EUGYPPIUS
Faeser also wants to go after your bank account:
We must also uncover the financial links in right-wing extremist networks, in order to deprive them of their income. This is the principle of ‘follow the money.’ Operationally, we have significantly strengthened financial investigations at the Federal Office for the Protection of the Constitution. Banks are already being sensitised. Financial structures are being analysed in detail, but we are coming up against legal limits. At present, financial investigations are limited to incitement to hatred and violence. That is not enough. I therefore want to amend the law to ensure that the potential threat is taken into account. This involves other factors such as potential for action and social influence. We also need to make procedures faster and less bureaucratic. No one who donates to a right-wing extremist organisation should be able to rely on remaining undetected.

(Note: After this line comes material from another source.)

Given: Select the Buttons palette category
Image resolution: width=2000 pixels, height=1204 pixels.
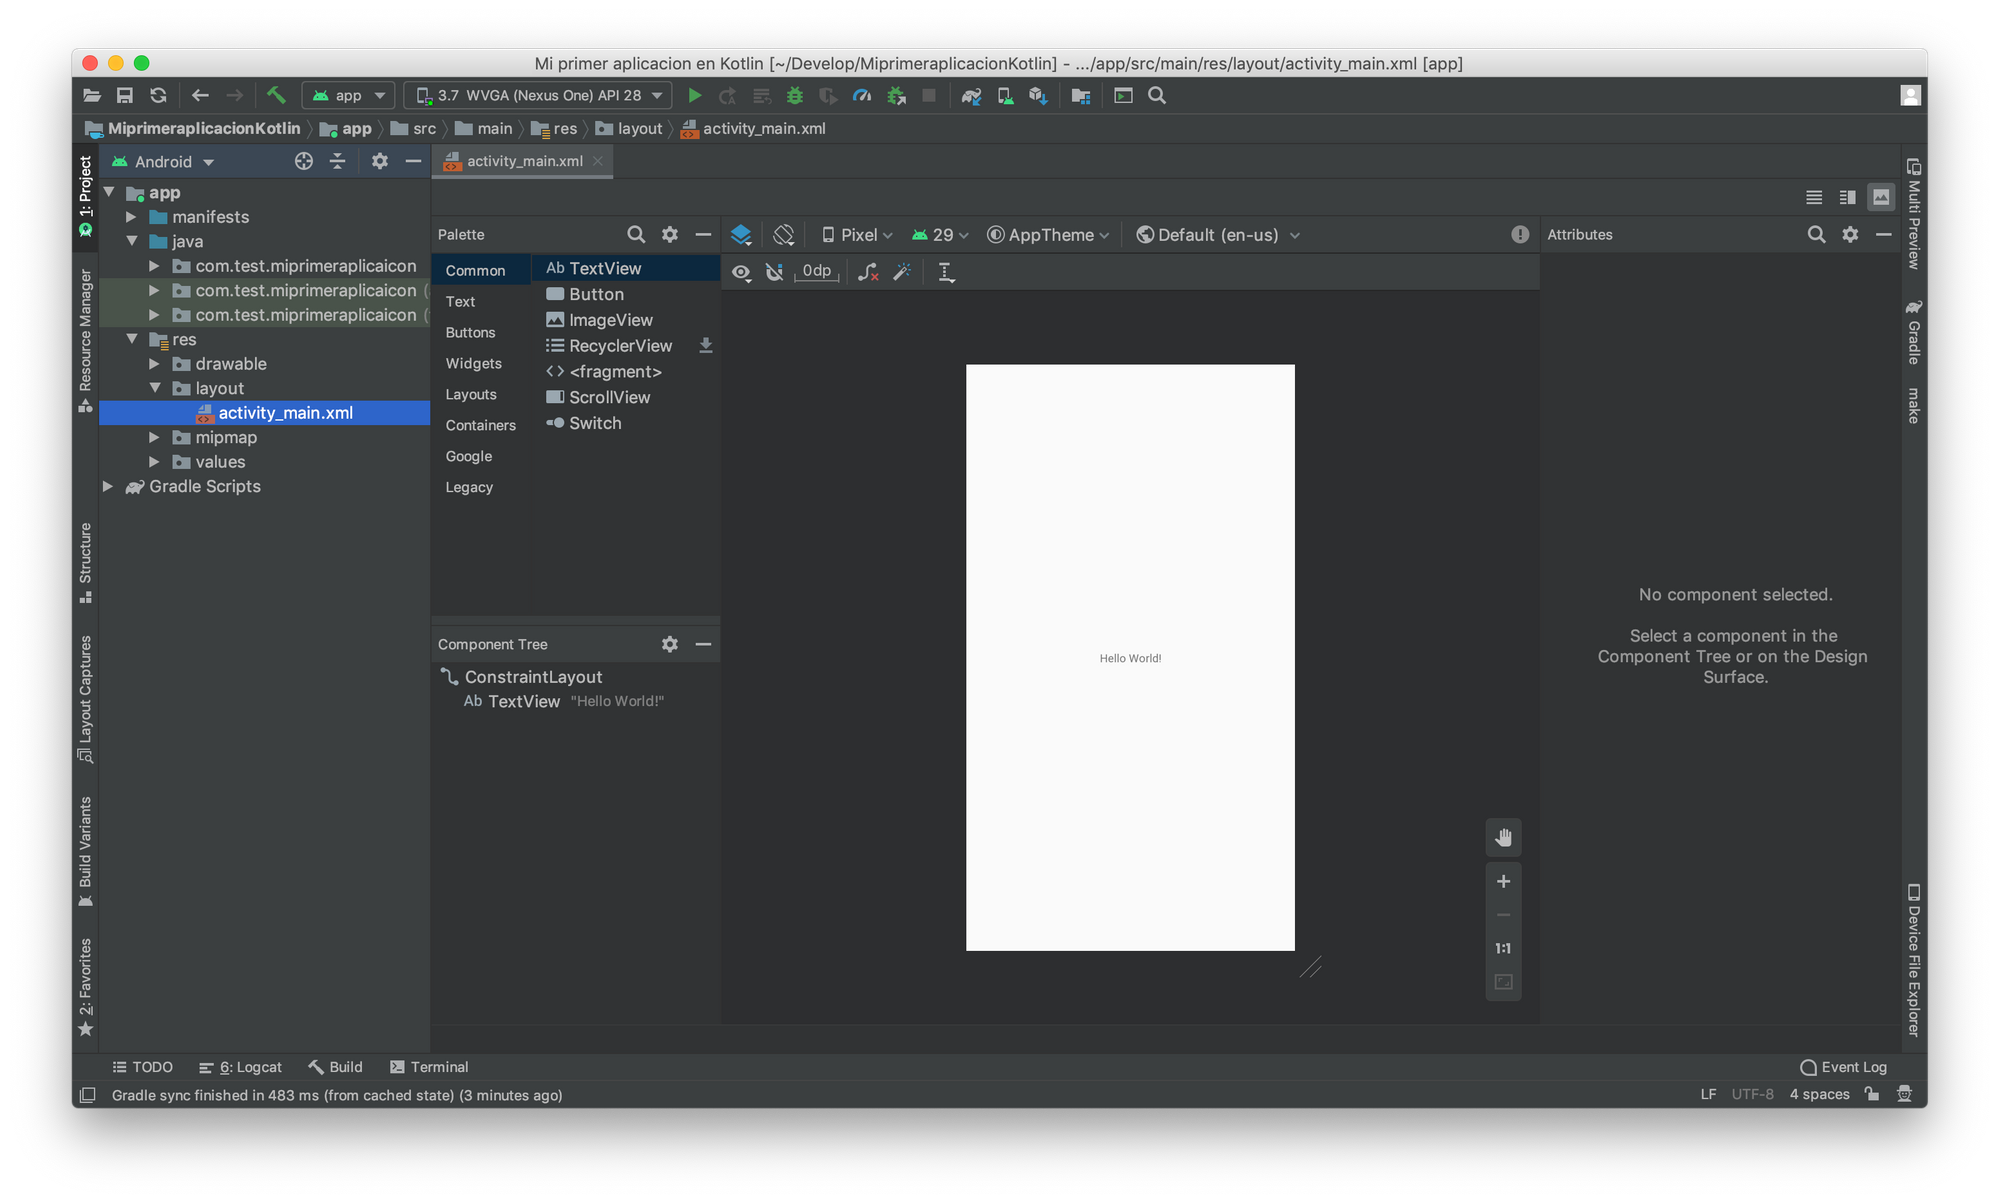Looking at the screenshot, I should [470, 333].
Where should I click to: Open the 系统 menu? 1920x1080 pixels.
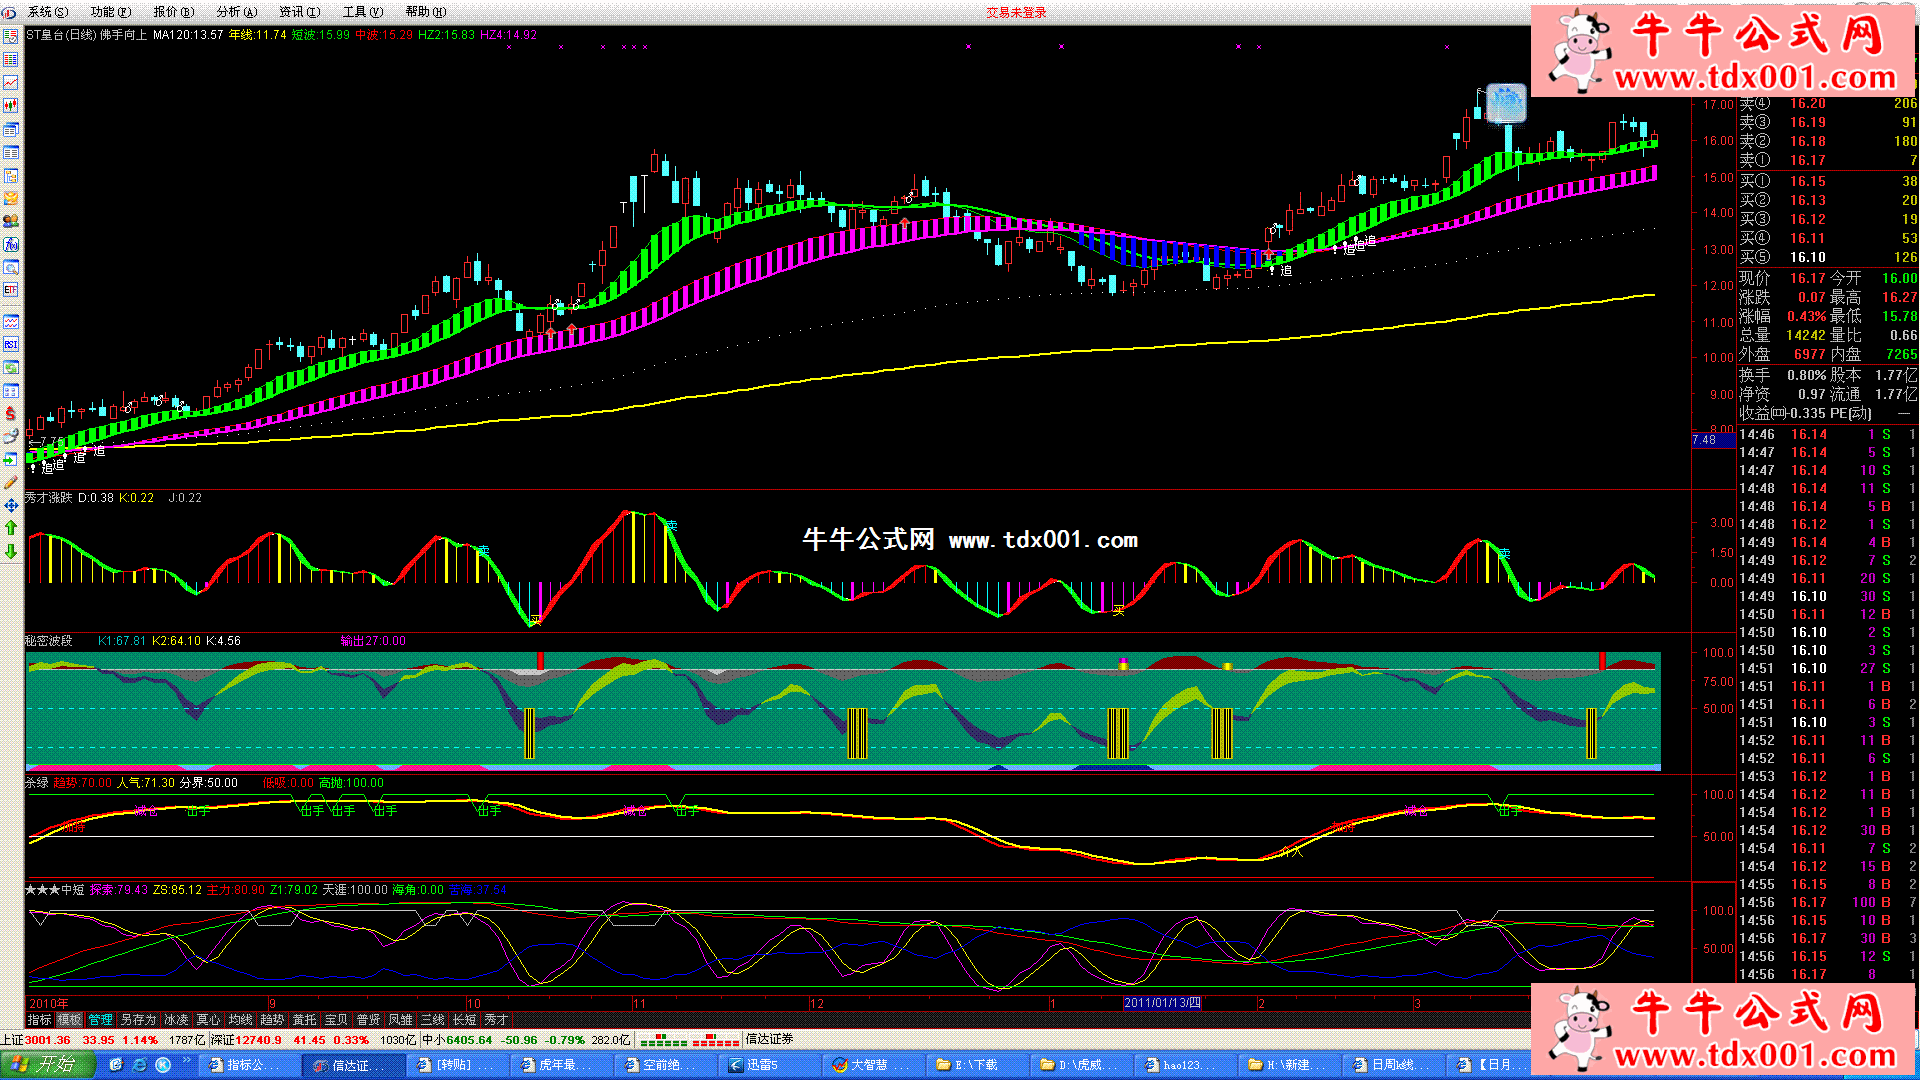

Faeser wants to change the law so that her Ministry can financially harass not only people who are suspected of “incitement to hatred and violence,” but also political opponents who merely exercise undue “social influence.” If you donate to an organisation that Faeser doesn’t like, she wants to publish your name and make you a target for state-affiliated paramilitary groups like Antifa. There is accordingly a great hue and cry from SPD and Green politicians to adopt their “Democracy Promotion Law,” which Renate Künast explicitly hopes will steer more funding to “Antifa groups” and other left-wing NGOs, many of which are heavily involved in ideological enforcement on behalf of the state.
Faeser is also angry that the political opposition can travel:
We are just as determined to restrict the international networking of right-wing extremists. Right-wing extremist hatred must neither be exported out of Germany nor imported into Germany. That is why we are working together with the relevant state authorities to prevent right-wing extremists from travelling in and out of the country as far as possible.